1. You might make up for a shorter work history
The monthly Social Security benefit you're eligible to receive in retirement will hinge on how much you earn during your 35 highest-paid years in the workforce. But some people end up taking extended career breaks for a variety of reasons — to raise children, care for aging family members, or go back to school to facilitate a career switch.
If you don't have a full 35 years of earnings under your belt, then for each year you're missing an income, you'll have a $0 factored into your Social Security benefits calculation. But if you delay your retirement a bit and work longer, you can replace some of those $0s with an actual salary. The result? More Social Security for you.
2. You might put yourself in a position where you can delay your Social Security claim
You're entitled to your full monthly Social Security benefit based on your personal earnings history once full retirement age (FRA) arrives. That age is 67 if you were born in 1960 or later.
Now you may be aware that you can sign up for Social Security before FRA — as early as age 62 — for a reduced monthly benefit. Similarly, you're able to delay your filing past FRA for a boosted monthly benefit for life.
That incentive runs out once you reach the age of 70. But let's say your target retirement age is 67, and that that coincides with your FRA. If you're able to work until 68 instead and wait to claim Social Security during that time, you can give your monthly benefit a permanent 8% boost. Hold off until age 69, and you're looking at a 16% boost. Considering that you may end up collecting Social Security for 20 years or more, that's huge.
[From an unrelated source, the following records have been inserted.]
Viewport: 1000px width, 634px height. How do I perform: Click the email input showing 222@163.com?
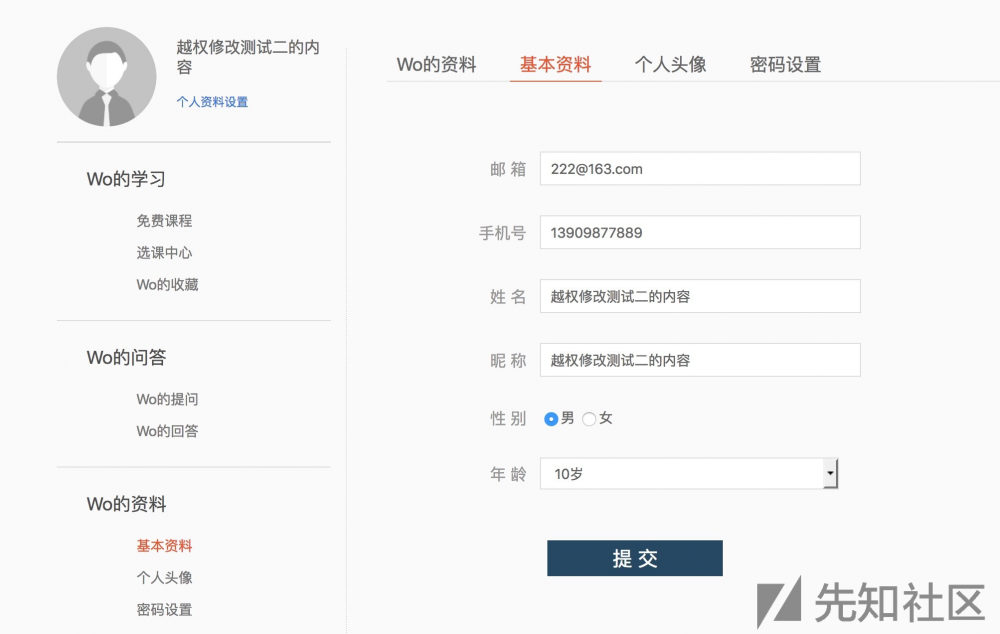[700, 168]
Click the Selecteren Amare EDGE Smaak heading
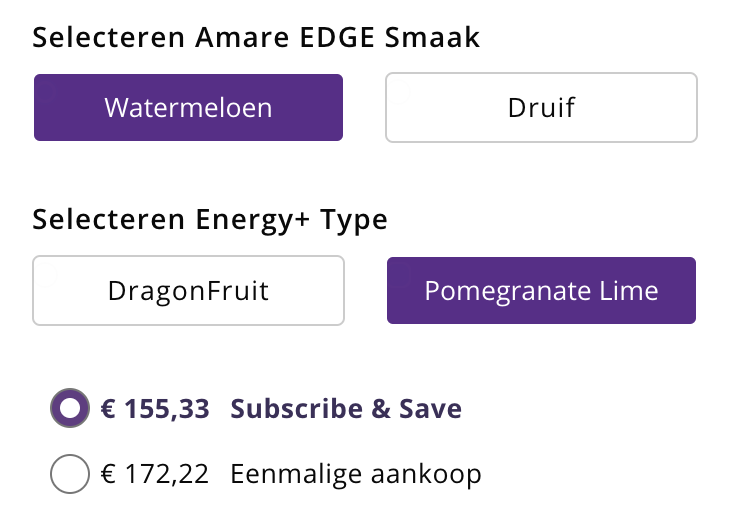The image size is (738, 524). click(x=257, y=38)
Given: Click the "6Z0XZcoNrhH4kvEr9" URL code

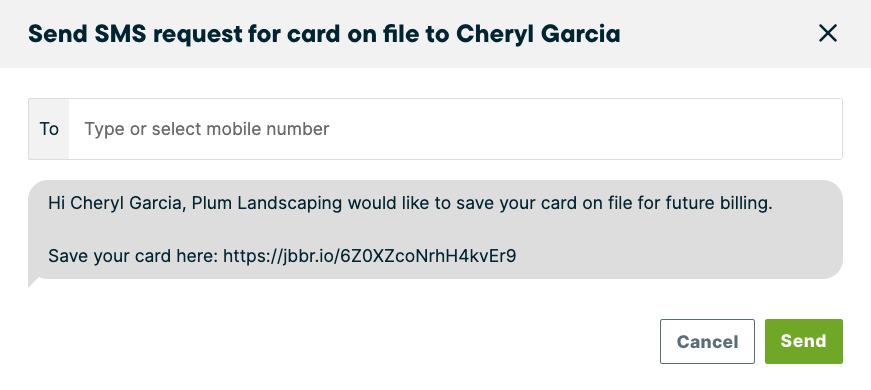Looking at the screenshot, I should click(x=428, y=256).
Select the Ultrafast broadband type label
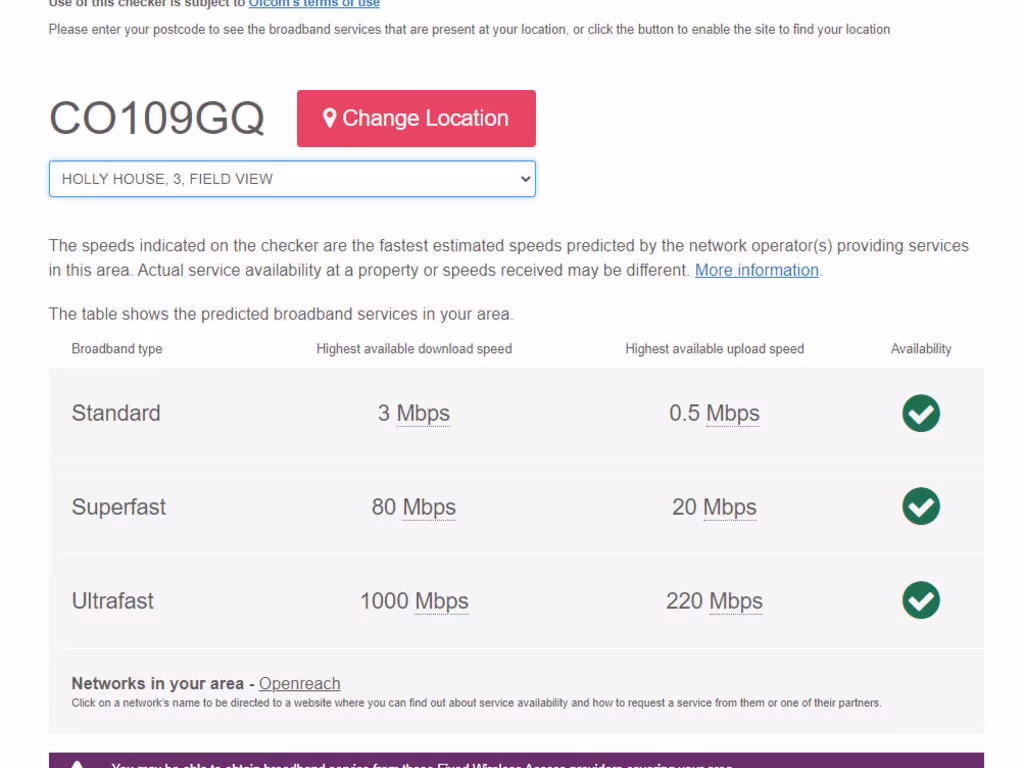The image size is (1024, 768). (113, 601)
Working longer could really pay off
After a lifetime of hard work, you deserve to eventually be able to say enough is enough. But in some cases, it could pay to push yourself to work a bit longer than planned. Making that sacrifice could really set you up with a lot more Social Security income for life.
And remember, you don't necessarily need to commit to full-time work if that isn't feasible or desirable. A part-time wage, for example, coupled with a modest reduction in spending, could be enough to cover your bills for a year or two while you wait to file for Social Security.
So if you can't fathom the idea of working longer on a 40-hour-a-week basis, look to go part-time. You might appreciate that transition into retirement regardless of its impact on your Social Security benefits.